PROBLEM STATEMENT ▸ What you copy should be the lines from the one with "Viewport: 831px width, 402px" through the end of the entries, word for word. Omit the pictures.

Records from a dataset:
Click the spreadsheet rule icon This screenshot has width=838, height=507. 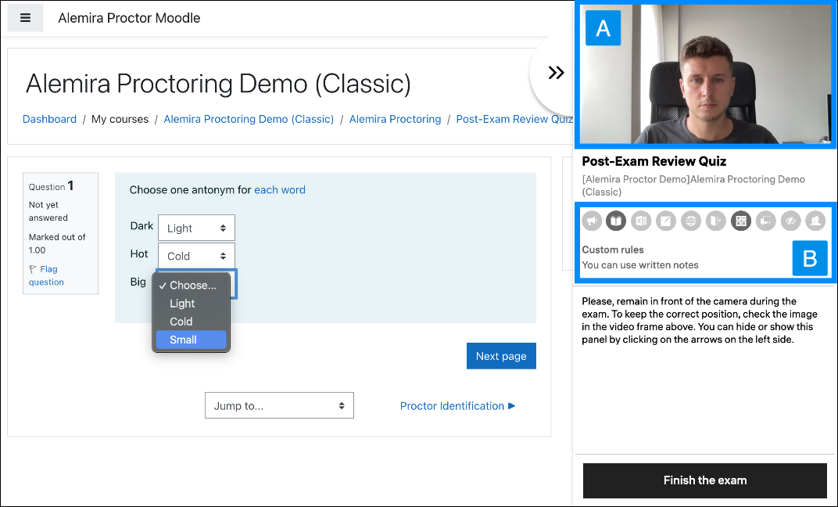point(641,221)
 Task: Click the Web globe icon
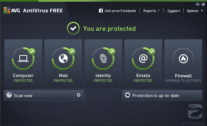tap(63, 58)
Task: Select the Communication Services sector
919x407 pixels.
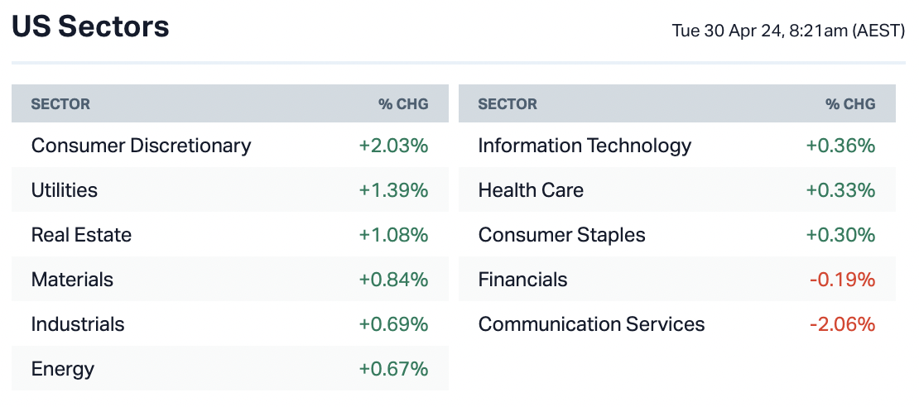Action: [x=591, y=324]
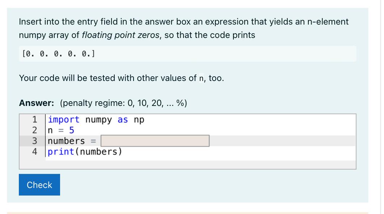The image size is (384, 214).
Task: Click the blue 'as' keyword
Action: [123, 120]
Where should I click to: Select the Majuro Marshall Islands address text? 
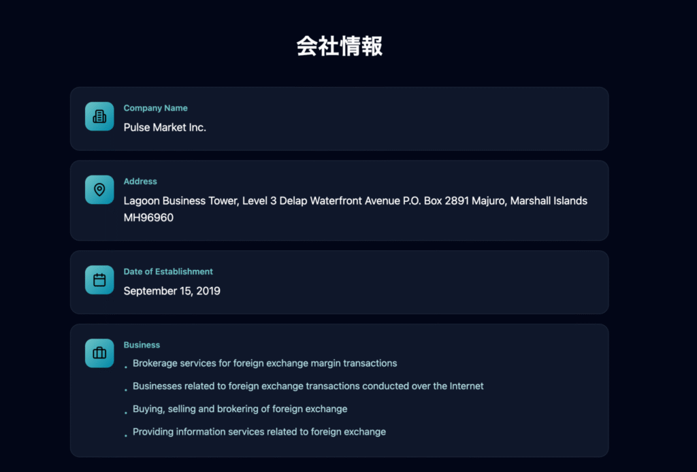tap(355, 201)
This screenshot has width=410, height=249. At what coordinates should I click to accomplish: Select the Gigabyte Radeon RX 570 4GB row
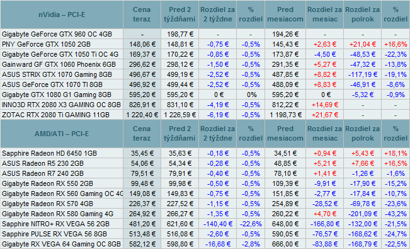pos(205,204)
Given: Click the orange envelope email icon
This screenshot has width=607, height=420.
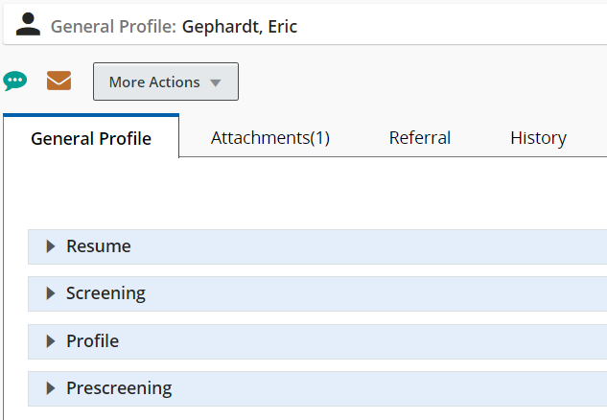Looking at the screenshot, I should pos(59,82).
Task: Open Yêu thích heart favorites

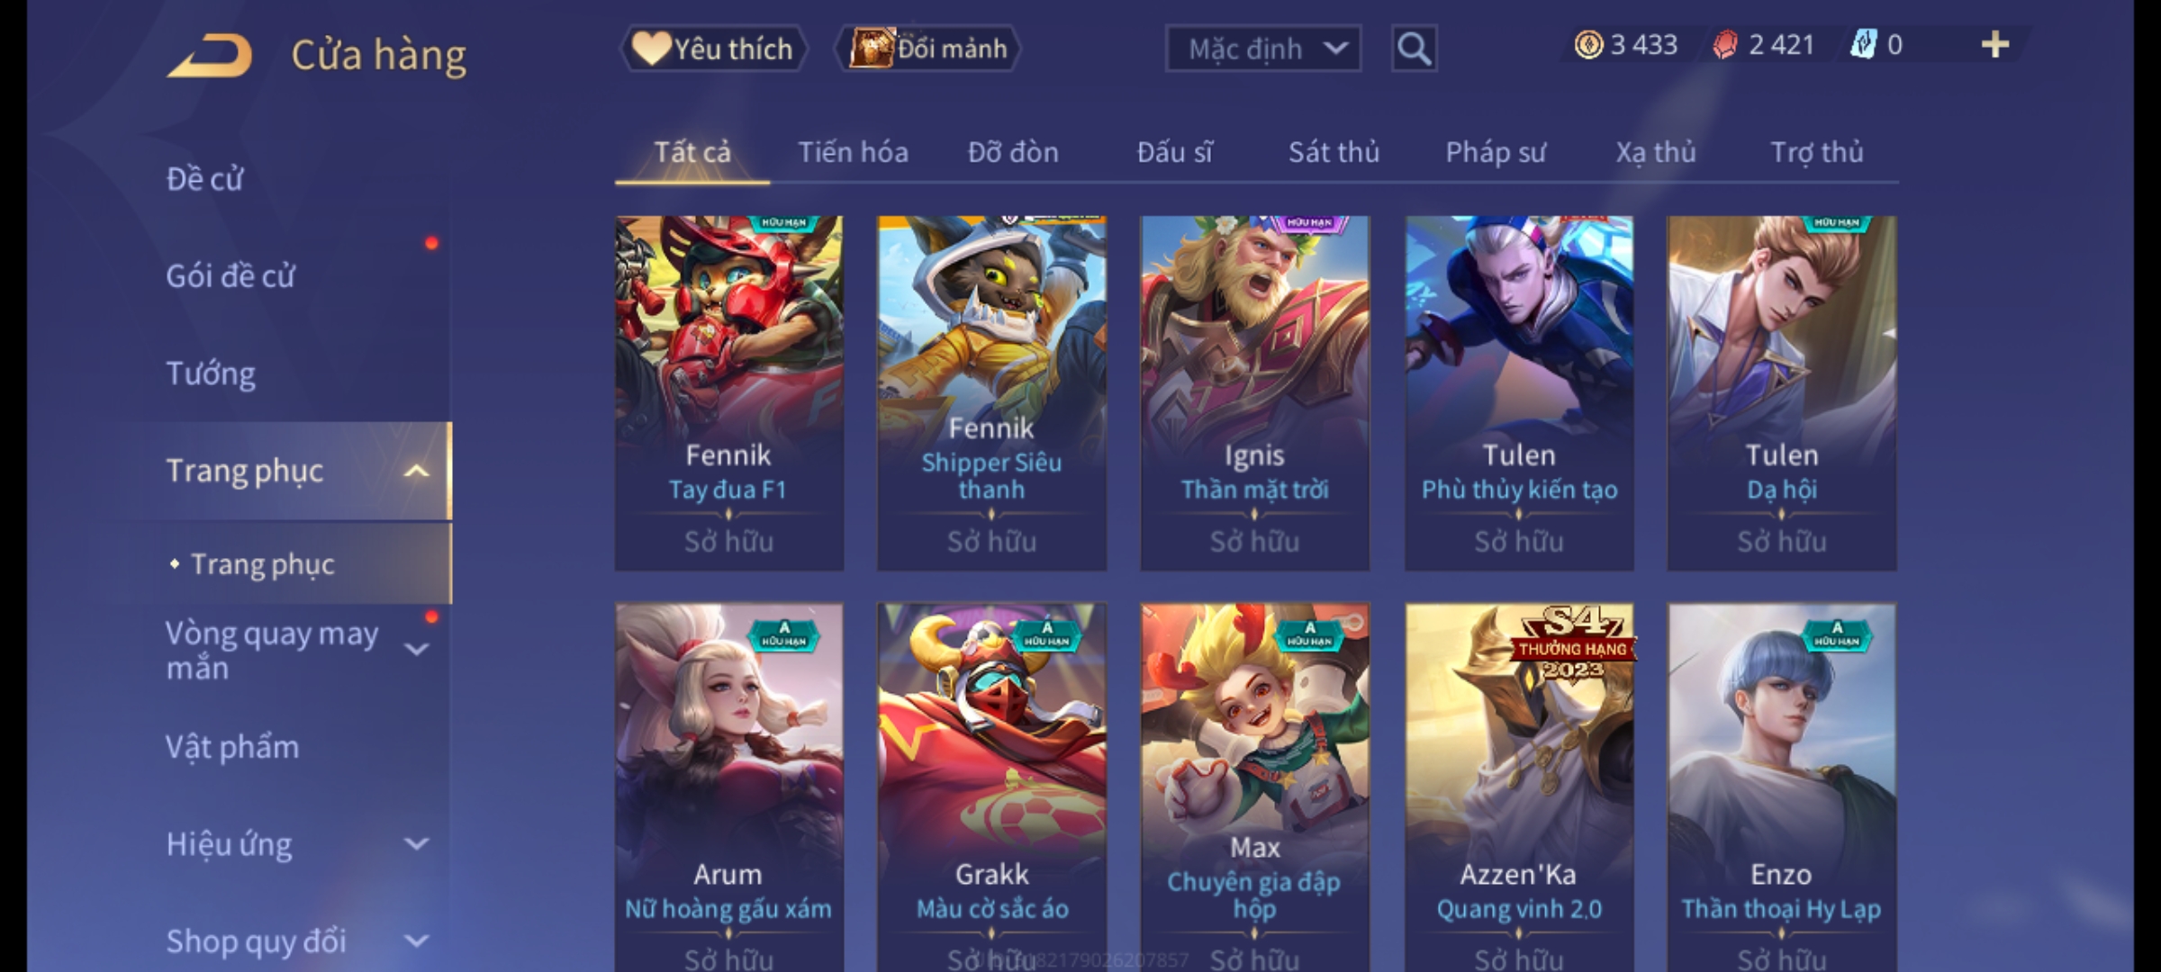Action: [x=713, y=49]
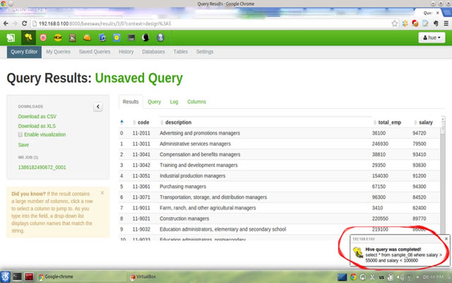The height and width of the screenshot is (283, 452).
Task: Open the hue user account dropdown
Action: (431, 38)
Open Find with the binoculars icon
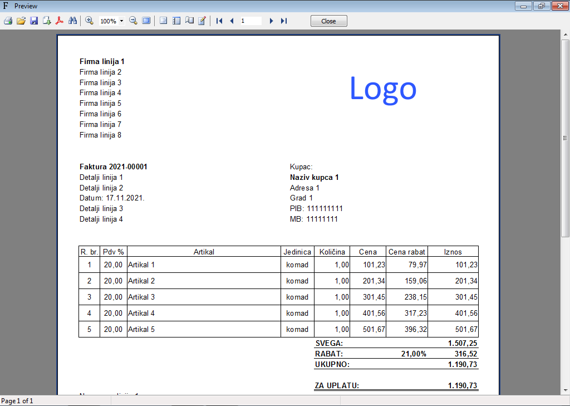Viewport: 570px width, 406px height. [72, 21]
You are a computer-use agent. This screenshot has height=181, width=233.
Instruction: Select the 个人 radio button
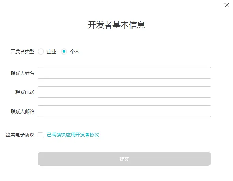tap(64, 51)
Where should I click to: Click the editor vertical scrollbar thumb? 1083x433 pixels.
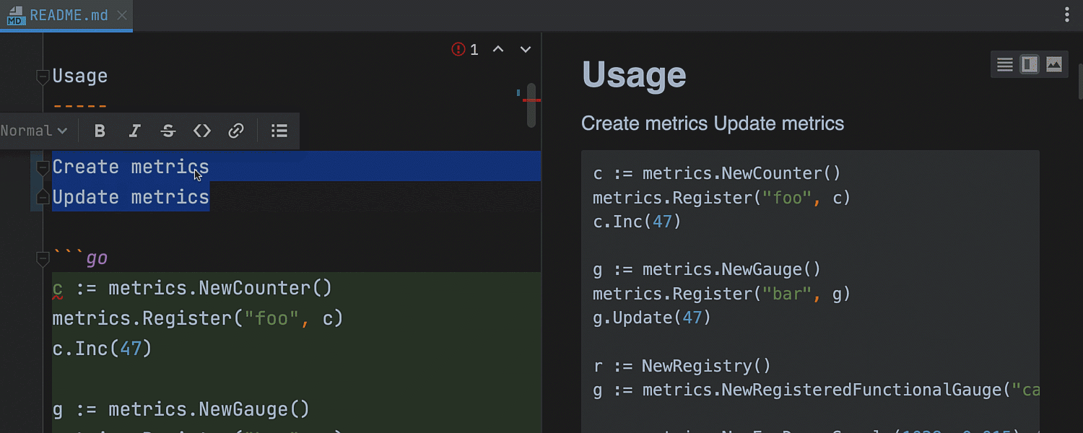click(x=531, y=106)
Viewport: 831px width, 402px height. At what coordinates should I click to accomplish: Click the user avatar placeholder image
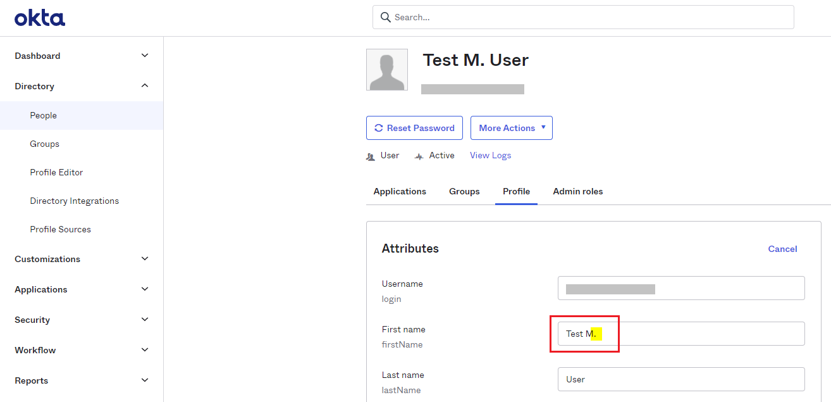[386, 70]
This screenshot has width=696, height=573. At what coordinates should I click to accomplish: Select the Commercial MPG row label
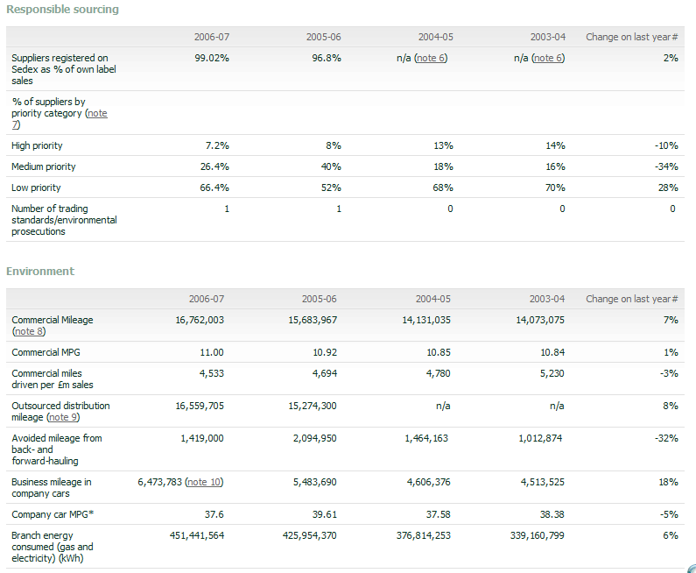pyautogui.click(x=52, y=352)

SOLUTION BELOW ▸
Viewport: 831px width, 402px height. At what coordinates should I click to accomplish: Click the user avatar placeholder image
[386, 70]
This screenshot has width=696, height=573. At what coordinates should I click to accomplish: Select the Commercial MPG row label
pyautogui.click(x=52, y=352)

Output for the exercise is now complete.